I wanted to talk about your and Lily’s love of musicals, which is a throughline of the memoir.
My sister loved musicals. I can remember very much her watching Singin’ in the Rain and having a crush on Gene Kelly. My mother used to sing and dance with us in the kitchen and mangle lyrics constantly. She’d grown up in New York and loved musicals. When Lily’s mom got sick, it was such a crazy time. I was constantly scared of, “What am I going to do? How am I going to do this?” Sometime during that [period], an actress said to me, “Play her musicals. Musicals are love.” That opened untold doors. It made so much sense. I immediately of course thought of my sister, I thought of my mom. So we started. It wasn’t like now, where literally every single thing is on YouTube. I would get DVDs, The Sound of Music. She was watching A Chorus Line at an age when she shouldn’t have been watching A Chorus Line. My parents came to visit and she sang “At the Ballet” to them, every word. Every night at bedtime, it became a deep part of our lives. Elsa was an important figure. Also, little Gretl from Sound of Music, and the “sad little clanging in the clock in the hall and the bells in the steeple too.” It’s still imprinted. I knew that this was part of the book. It’s a huge part of our lives. My daughter would go on to take singing lessons and now she’s at a professional performing arts high school in Hell’s Kitchen. We still talk about musicals constantly, what we’re going to see, what we can afford to see. I can get deep into our conversations about Funny Girl. It still continues.
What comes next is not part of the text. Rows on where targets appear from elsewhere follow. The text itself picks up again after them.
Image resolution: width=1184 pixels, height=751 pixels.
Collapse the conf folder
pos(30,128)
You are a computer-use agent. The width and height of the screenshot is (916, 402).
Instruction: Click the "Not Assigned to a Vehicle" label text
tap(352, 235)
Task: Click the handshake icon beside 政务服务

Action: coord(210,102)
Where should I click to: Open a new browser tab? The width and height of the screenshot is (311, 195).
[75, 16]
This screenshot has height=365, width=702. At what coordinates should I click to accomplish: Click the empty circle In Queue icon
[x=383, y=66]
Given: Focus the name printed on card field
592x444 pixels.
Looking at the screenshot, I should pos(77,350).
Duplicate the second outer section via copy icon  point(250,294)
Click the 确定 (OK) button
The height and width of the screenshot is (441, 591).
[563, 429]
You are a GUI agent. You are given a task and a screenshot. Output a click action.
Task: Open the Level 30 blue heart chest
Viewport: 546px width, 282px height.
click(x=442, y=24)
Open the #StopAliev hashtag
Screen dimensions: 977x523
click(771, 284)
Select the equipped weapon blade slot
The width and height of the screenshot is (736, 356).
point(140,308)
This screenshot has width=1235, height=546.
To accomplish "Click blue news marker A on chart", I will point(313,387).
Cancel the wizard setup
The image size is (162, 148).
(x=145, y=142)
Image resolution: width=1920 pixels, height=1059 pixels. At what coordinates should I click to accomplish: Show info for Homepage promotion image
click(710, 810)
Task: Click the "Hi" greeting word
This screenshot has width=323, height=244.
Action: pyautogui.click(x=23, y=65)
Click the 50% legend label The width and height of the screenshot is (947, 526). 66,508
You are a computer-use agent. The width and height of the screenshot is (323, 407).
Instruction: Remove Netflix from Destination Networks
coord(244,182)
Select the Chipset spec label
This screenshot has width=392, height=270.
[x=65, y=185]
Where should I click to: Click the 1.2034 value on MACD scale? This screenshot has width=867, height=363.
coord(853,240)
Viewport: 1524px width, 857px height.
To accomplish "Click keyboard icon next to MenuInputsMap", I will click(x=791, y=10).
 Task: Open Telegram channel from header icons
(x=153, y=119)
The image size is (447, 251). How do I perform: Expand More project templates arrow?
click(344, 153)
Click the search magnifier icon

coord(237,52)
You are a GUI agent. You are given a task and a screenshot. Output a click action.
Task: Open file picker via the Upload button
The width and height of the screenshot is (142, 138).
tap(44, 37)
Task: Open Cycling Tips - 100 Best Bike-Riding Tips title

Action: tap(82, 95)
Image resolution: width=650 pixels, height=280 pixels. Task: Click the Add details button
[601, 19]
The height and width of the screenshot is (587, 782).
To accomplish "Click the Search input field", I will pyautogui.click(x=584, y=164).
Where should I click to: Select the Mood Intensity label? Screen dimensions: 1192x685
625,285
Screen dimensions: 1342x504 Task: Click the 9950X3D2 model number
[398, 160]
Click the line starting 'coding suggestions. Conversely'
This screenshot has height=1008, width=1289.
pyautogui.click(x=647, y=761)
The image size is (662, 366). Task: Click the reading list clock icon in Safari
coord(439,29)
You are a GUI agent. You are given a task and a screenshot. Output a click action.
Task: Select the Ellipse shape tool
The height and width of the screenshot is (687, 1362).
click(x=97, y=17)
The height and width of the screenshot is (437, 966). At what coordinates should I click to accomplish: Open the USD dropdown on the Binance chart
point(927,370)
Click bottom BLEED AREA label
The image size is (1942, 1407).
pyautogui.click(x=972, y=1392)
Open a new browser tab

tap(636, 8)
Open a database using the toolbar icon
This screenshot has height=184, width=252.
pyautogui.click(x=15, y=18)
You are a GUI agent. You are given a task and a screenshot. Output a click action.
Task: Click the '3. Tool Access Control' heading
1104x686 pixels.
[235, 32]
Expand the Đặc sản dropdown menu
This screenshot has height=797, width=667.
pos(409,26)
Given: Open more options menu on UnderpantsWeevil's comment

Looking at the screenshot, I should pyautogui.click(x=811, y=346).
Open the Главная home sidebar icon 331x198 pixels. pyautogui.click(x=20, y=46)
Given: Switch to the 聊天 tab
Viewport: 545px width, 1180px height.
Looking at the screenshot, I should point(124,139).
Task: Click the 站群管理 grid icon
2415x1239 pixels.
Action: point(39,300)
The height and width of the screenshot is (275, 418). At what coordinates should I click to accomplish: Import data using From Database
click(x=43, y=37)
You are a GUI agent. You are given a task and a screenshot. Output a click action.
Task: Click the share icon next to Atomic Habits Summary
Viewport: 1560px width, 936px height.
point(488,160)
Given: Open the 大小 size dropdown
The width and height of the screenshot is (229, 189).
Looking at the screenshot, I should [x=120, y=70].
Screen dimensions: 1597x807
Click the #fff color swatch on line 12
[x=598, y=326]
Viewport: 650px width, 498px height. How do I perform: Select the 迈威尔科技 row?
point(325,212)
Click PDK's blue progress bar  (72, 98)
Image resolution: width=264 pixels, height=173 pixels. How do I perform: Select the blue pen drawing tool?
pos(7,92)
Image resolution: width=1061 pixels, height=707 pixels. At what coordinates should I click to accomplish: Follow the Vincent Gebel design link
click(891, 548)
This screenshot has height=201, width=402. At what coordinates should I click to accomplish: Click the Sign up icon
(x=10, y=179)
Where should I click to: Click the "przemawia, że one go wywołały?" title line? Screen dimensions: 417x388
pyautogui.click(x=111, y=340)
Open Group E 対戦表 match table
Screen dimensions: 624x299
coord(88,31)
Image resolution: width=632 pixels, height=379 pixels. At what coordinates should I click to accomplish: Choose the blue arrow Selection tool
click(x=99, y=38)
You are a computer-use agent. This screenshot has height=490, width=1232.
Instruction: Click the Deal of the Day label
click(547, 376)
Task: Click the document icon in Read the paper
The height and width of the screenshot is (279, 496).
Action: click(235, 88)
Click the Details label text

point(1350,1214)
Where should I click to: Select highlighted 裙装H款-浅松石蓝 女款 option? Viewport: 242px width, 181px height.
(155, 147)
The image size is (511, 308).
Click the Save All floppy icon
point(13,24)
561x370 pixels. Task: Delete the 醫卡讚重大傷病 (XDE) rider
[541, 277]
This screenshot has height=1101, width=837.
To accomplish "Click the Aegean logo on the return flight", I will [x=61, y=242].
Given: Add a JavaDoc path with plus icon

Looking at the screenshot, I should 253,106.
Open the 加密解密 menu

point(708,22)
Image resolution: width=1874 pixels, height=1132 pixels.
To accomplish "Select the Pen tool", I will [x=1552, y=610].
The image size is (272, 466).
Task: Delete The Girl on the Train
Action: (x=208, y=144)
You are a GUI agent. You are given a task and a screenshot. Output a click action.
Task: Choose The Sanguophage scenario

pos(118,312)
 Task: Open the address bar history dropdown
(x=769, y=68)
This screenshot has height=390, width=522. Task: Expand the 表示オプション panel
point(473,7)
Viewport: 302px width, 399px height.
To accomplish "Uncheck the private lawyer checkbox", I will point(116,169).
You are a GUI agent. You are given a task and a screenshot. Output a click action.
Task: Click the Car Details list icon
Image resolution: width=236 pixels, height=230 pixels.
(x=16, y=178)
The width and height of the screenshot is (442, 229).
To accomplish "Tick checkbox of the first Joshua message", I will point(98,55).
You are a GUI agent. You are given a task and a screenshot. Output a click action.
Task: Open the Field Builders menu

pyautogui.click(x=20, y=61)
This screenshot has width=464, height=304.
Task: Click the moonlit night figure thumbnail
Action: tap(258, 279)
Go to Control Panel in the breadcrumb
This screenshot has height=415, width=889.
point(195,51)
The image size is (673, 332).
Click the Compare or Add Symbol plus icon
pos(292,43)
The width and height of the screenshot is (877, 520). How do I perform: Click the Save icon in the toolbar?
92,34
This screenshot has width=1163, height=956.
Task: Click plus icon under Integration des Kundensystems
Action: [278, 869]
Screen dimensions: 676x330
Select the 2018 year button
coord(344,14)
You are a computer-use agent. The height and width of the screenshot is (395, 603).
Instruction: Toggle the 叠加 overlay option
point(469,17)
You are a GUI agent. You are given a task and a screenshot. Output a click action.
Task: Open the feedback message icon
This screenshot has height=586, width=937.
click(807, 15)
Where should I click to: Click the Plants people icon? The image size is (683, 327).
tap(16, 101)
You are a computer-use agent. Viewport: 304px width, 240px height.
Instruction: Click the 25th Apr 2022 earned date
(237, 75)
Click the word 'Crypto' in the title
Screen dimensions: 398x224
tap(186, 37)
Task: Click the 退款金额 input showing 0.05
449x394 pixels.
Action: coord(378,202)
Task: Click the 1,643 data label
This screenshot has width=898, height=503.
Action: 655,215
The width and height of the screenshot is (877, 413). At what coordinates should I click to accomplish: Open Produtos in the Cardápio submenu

And finally, what role has the library played in your life?
I learned to read at the library. In Las Vegas when I was growing up, the bookstores were all used bookstores, and the biggest sections in them were guides on how to get rich at the card games. So my mom took me to the library, Clark County Public Library on Flamingo Road. I fell in love with books sitting under this stairwell to the second floor, which was where all the books were. I would sit under there with my brothers and sister, eat food from the vending machines, and read books. I love that public library. The last time I was in Vegas I took Lily there to see an art exhibit of showgirl dresses. It was beautiful.
It seems to me that libraries are a cradle of decency, a carrier of civilization, and a carrier of what it means to be human at this moment in our cultural history. It’s hard to think of another place that carries as much weight and offers succor to anyone and everyone. I love spending time at the Epiphany Branch and the Midtown Branch [of the New York Public Library]. I spend a lot of time in the Brooklyn branches. Very rarely do I fail to come away nourished.